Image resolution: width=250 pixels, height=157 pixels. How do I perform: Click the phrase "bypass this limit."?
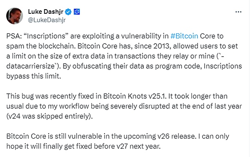pyautogui.click(x=34, y=76)
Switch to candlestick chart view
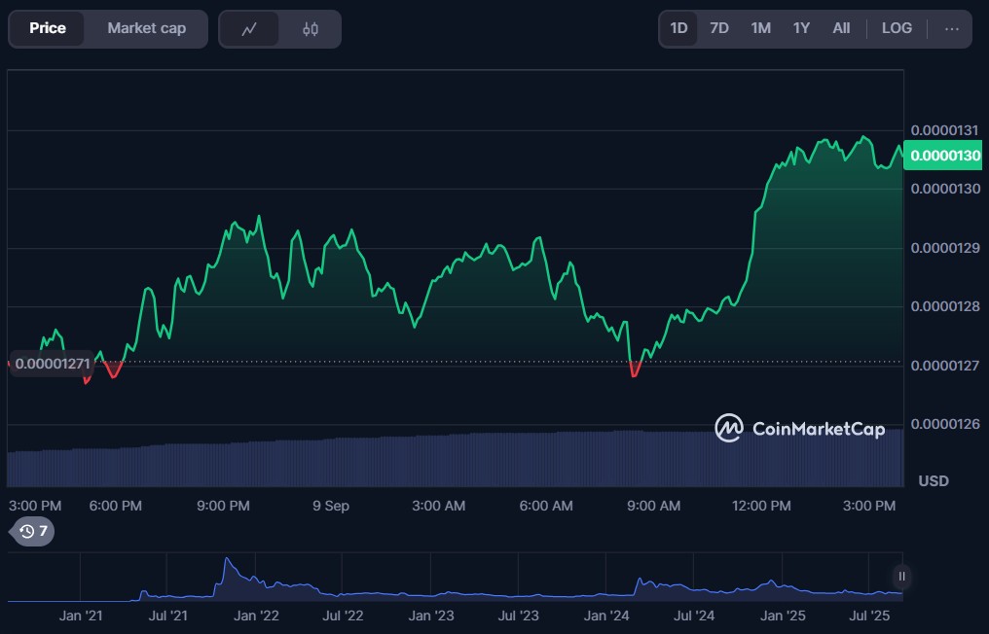Viewport: 989px width, 634px height. click(x=311, y=29)
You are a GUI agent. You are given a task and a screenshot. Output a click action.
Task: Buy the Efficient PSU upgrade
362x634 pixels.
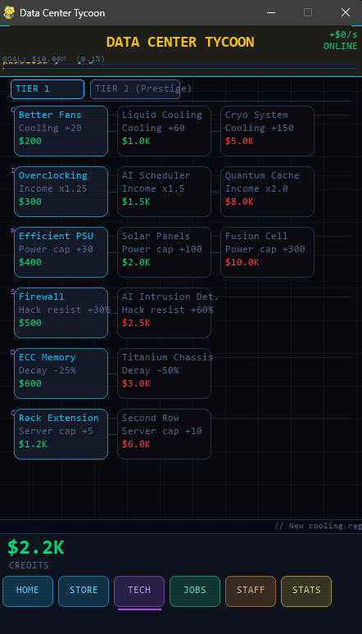pyautogui.click(x=61, y=252)
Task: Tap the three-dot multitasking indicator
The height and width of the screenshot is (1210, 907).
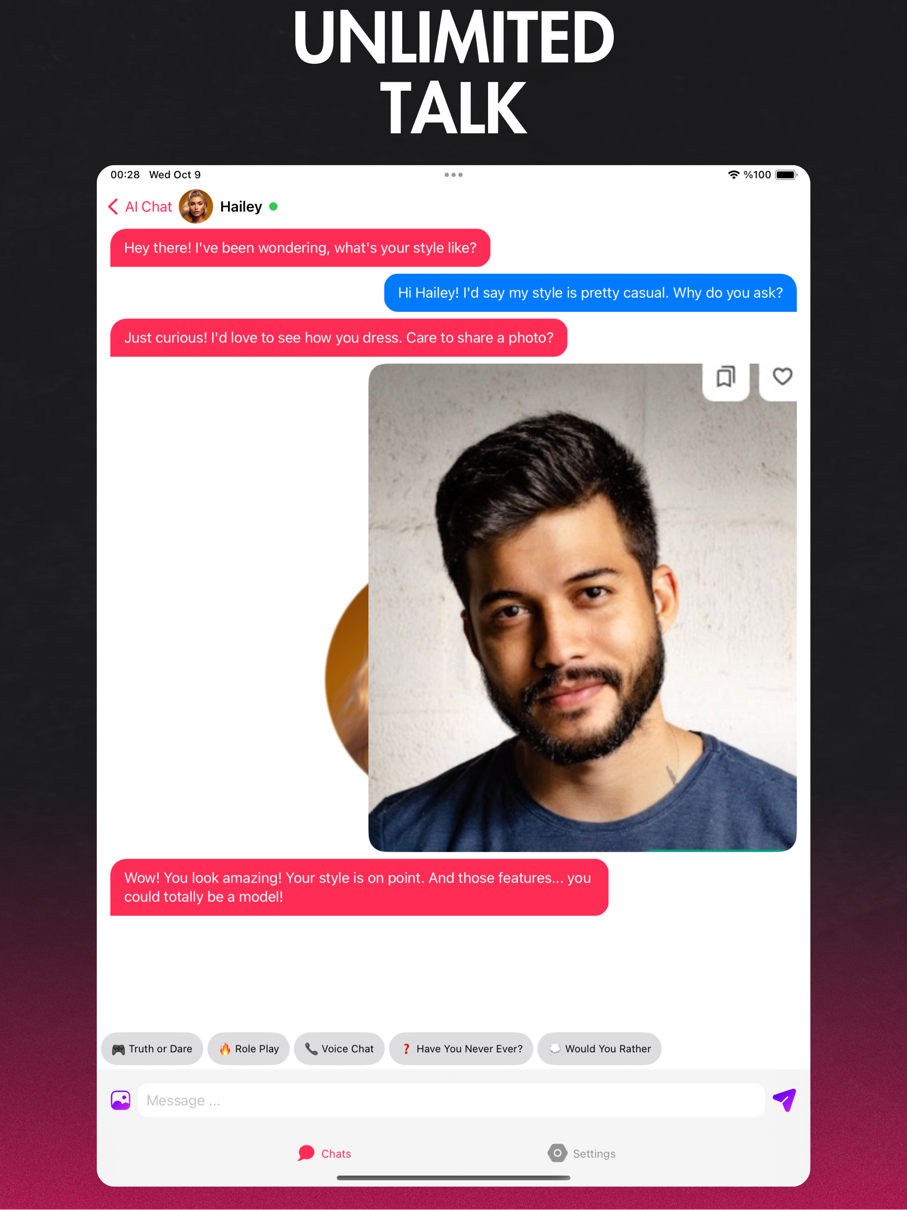Action: (x=454, y=175)
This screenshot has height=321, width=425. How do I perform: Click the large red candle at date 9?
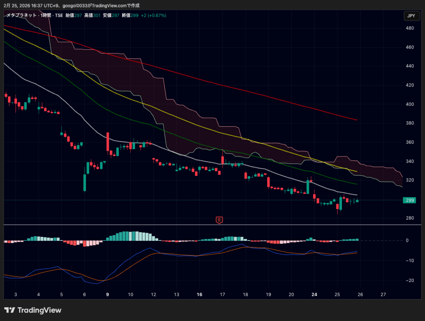point(108,142)
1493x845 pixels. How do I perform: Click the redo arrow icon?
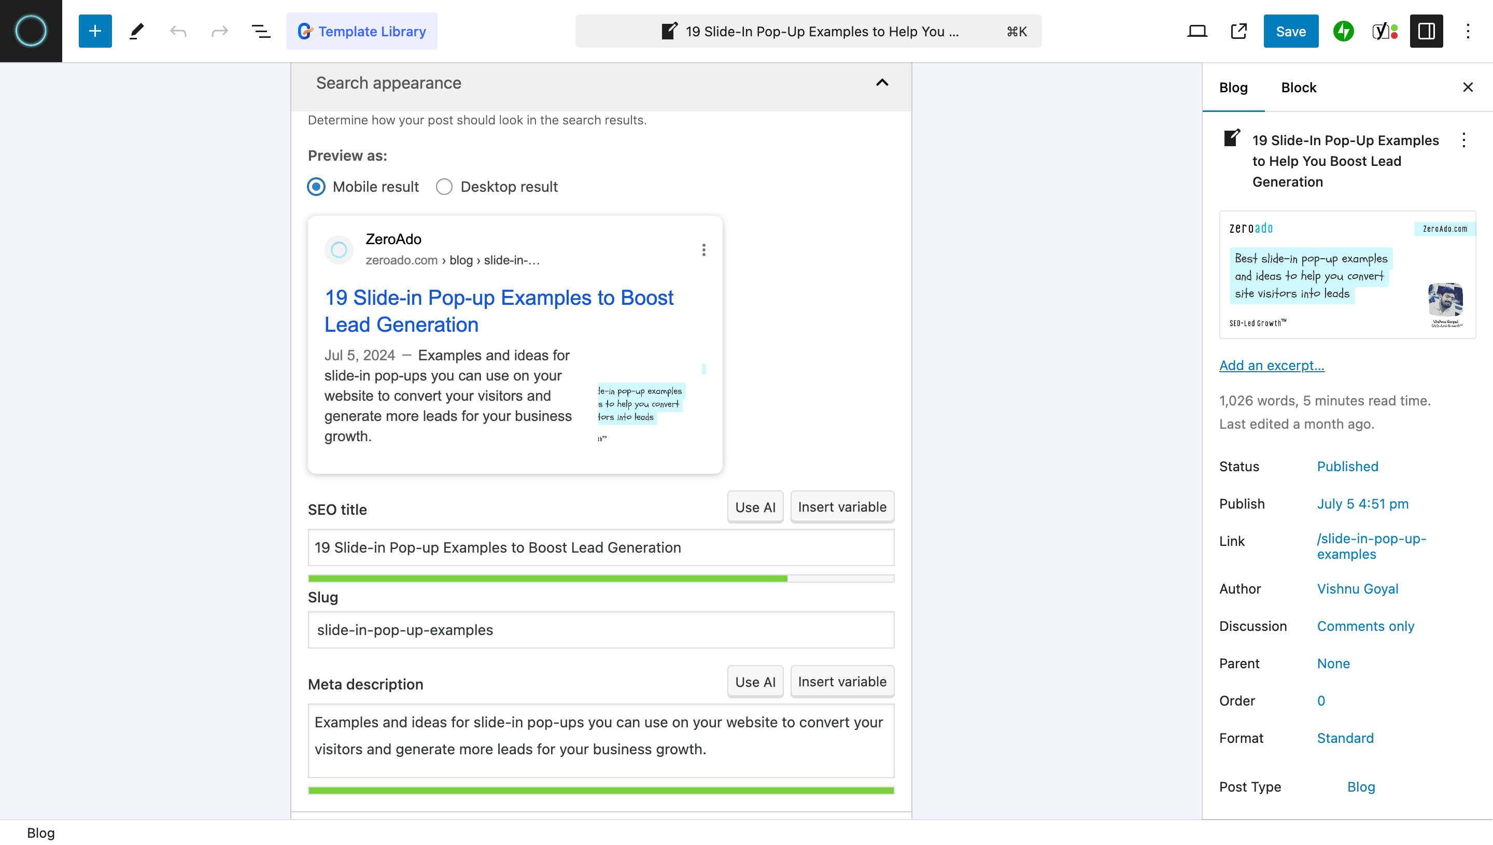218,31
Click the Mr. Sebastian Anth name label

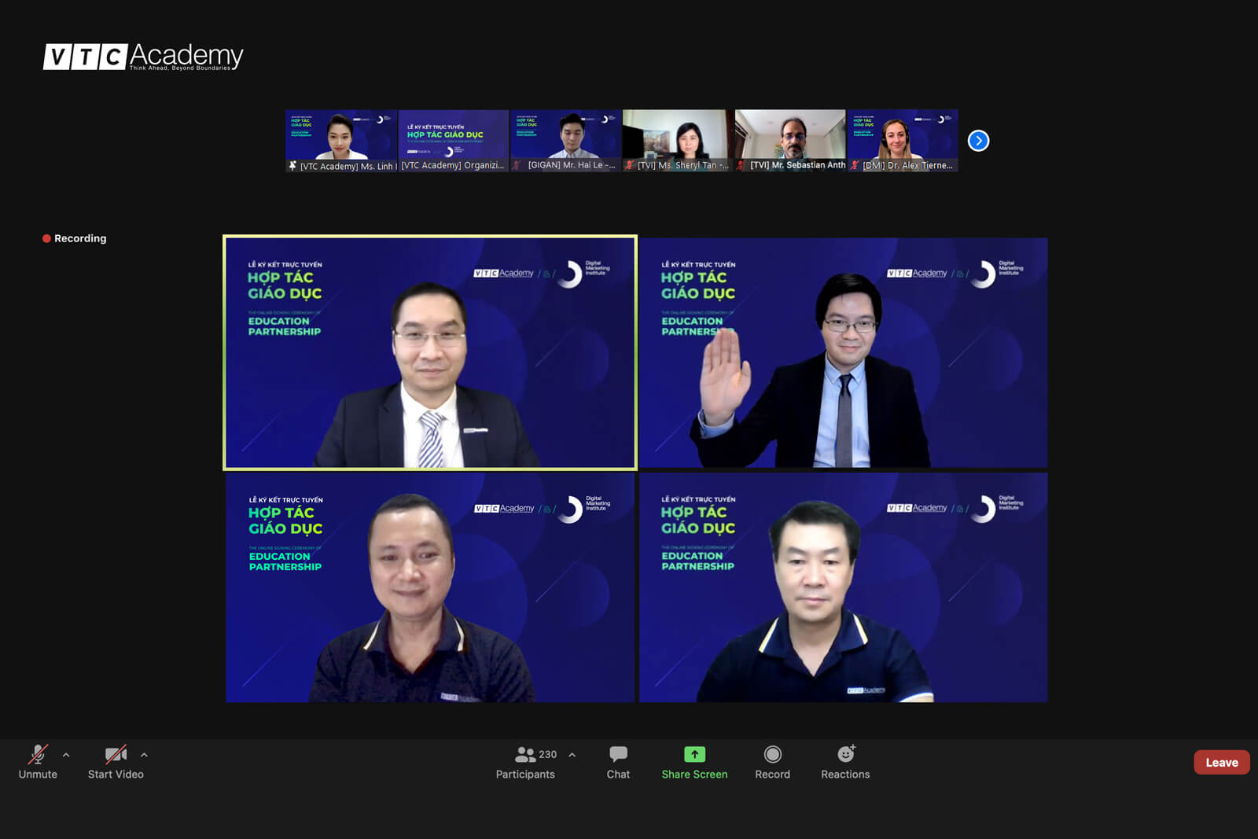click(x=796, y=165)
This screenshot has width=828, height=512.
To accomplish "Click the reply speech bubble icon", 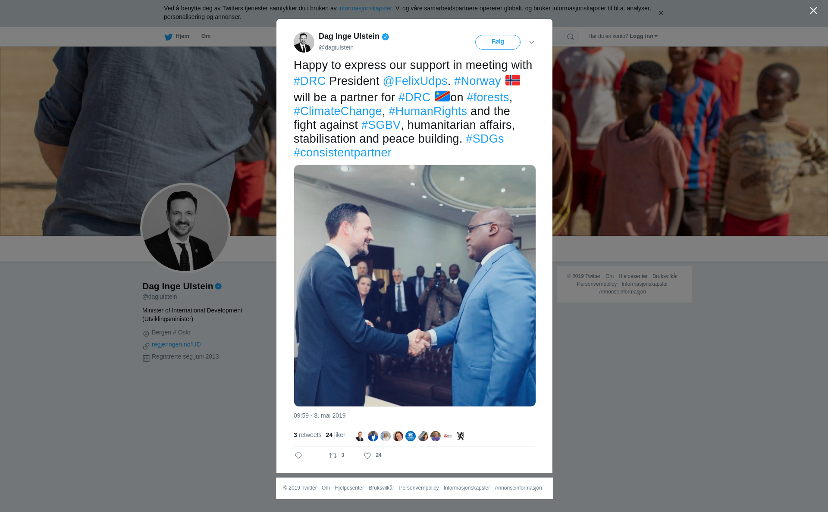I will pos(298,456).
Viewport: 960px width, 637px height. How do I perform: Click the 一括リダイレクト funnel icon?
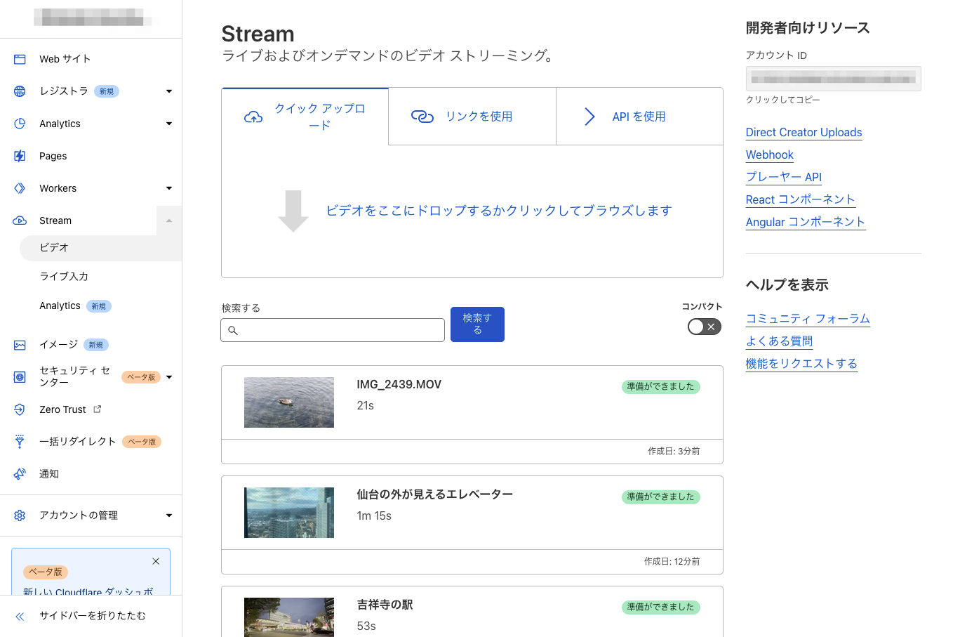pyautogui.click(x=20, y=441)
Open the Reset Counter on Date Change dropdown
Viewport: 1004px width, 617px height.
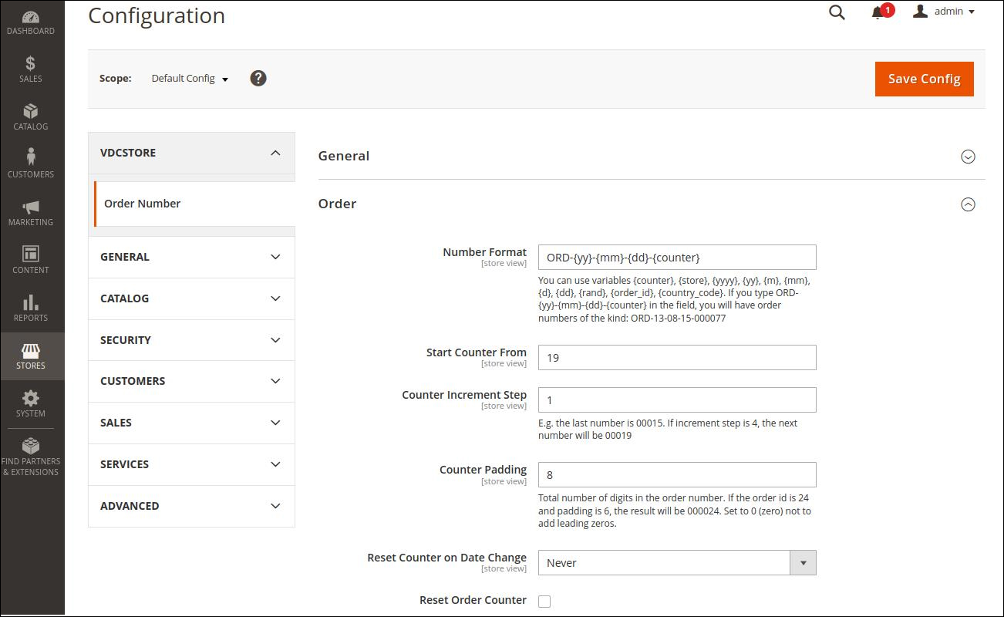676,563
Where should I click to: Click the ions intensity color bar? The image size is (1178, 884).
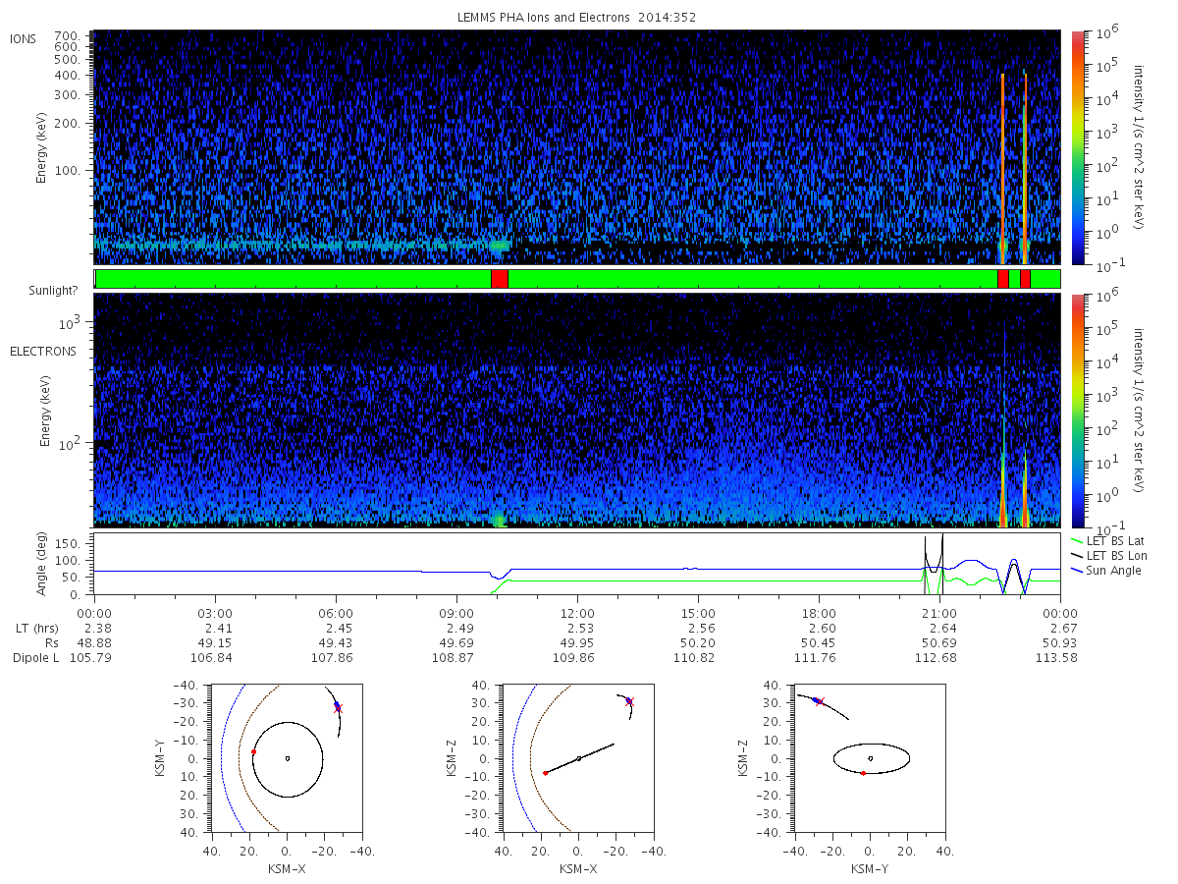1077,147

* What this task involves *
Print exactly the line containing "Viewport: 1004px width, 617px height." and every line after it through the final line above, and leave all pictures out.

* Written reply *
Viewport: 1004px width, 617px height.
676,563
Where should I click to: Click the ions intensity color bar? The image size is (1178, 884).
1077,147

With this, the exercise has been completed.